CONCLUSIONS Despite the patient’s age, a well-known but uncommon diagnosis was considered in the differential diagnosis. The patient went on to have further blood tests and radiological investigations, and specific empirical therapy was commenced.

0018 HUMAN PROTEOMIC PROFILES IN LATENT AND ACTIVE TUBERCULOSIS Gurjinder SANDHU1, Dimitris ATHANASAKIS2, Carlton EVANS1,3, Barry ELY2, Rosario MONTOYA3, Robert GILMAN3, Teresa VALENCIA3, Rosario SOSA3, Jon FRIEDLAND1,3, Delmiro FERNANDEZ-REYES2 and Dan AGRANOFF1 1 Imperial College London Hammersmith Hospital Campus, London, United Kingdom, 2MRC National Institute for Medical Research, London, United Kingdom, 3Universidad Peruana Cayetano Heredia, Lima, Peru

Distinguishing patients with active tuberculosis (TB) from those with latent TB is an important clinical problem both in affluent countries and resource-poor regions. The SELDI-TOF MS (Surface Enhanced Laser Desorption Ionisation - Time of Flight Mass Spectrometry) platform allows for high throughput detection of multiple proteins in biological fluids. We hypothesise that different clinical manifestations of TB are associated with distinctive proteomic signatures in patient plasma.

METHOD Sample Collection: Plasma samples were collected prospectively in a shanty town in Lima, Peru. Latent and active TB status was defined using the Tuberculin Skin Test (TST), Quantiferon In Tube Gold assay (QFN) and standard culture methodologies including MODS (Microscopic Observation Drug Susceptibility) Spectra Acquisition. Crude plasma and fractionated plasma samples were analysed on weak cationic CM10 chip surfaces using a Biomek 3000 Laboratory Automation Workstation. Spectra were generated using a ProteinChip System 4000 Mass spectrometer. Peak detection and Expression Difference Mapping were performed using proprietary software and data were further analysed using Machine Learning Based methods.

RESULTS Plasma samples were collected from 154 patients with active TB, 112 patients with respiratory symptoms suggestive of TB and 151 healthy

controls.
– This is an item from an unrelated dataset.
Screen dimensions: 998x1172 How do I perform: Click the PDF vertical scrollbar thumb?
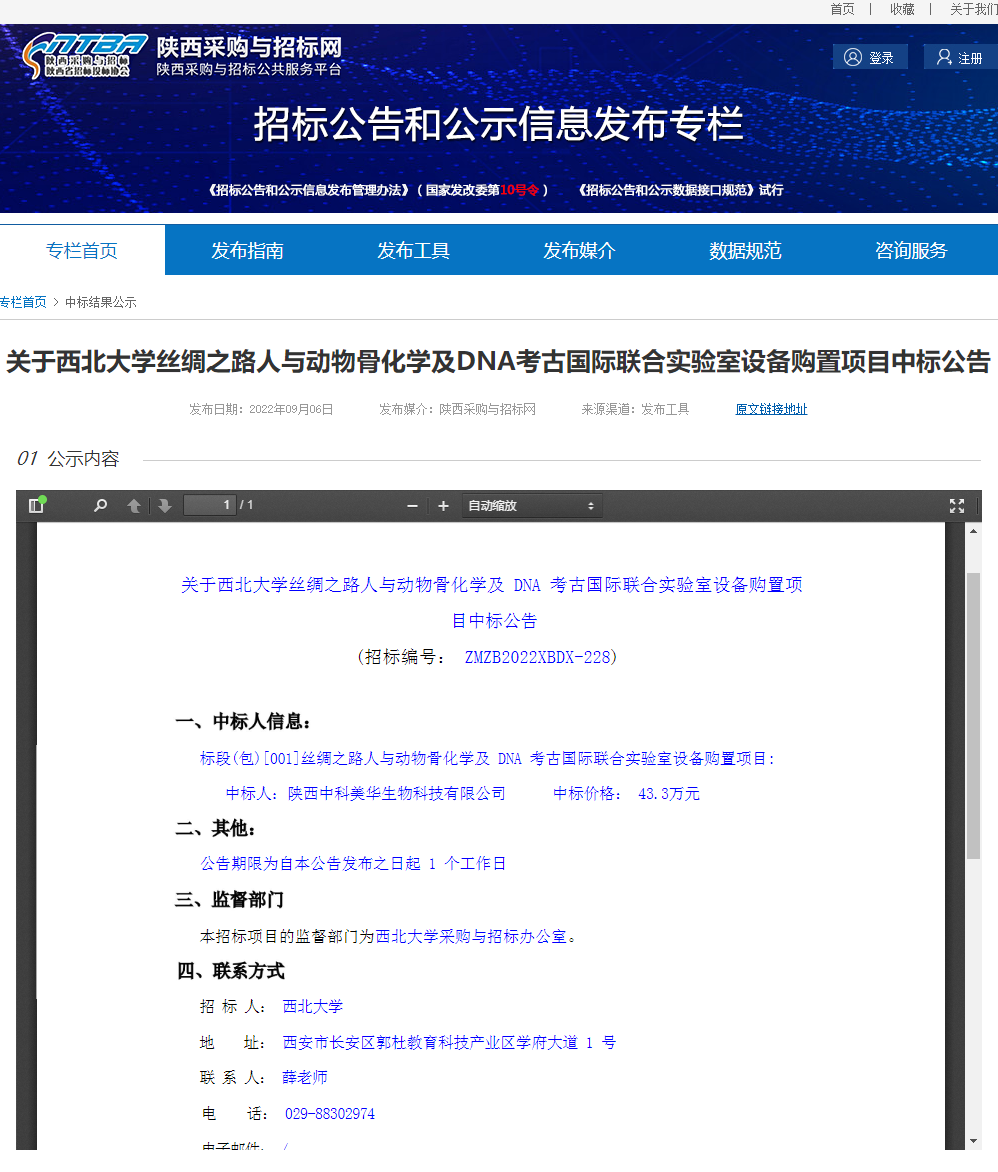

Multiple peaks differed significantly between active TB patients and unhealthy controls. Trained optimal classifiers discriminate between: i) active TB and unhealthy controls with 84% accuracy (87% sensitivity, 79% specificity) in crude plasma and up to 89% accuracy (90% sensitivity, 88% specificity) in fractionated plasma ii) active TB and latent TB with 89% accuracy (90% sensitivity, 89% specificity) iii) latent TB and no TB in healthy controls with 77% accuracy (67% sensitivity, 84% specificity).

CONCLUSIONS SELDI-TOF MS proteomic profiles in combination with trained optimal classifiers accurately discriminate active TB from other respiratory disorders. A number of peaks are statistically significantly different between the two groups and a combination of these could be used as potential biomarkers to aid TB diagnostics. A Support Vector Machine can also discriminate the presence or absence of Latent Tuberculosis in healthy individuals. Proteomic patterns reflect host-pathogen interaction in the development of active and latent TB and can be used as a tool to aid our understanding of the Natural History of Tuberculosis.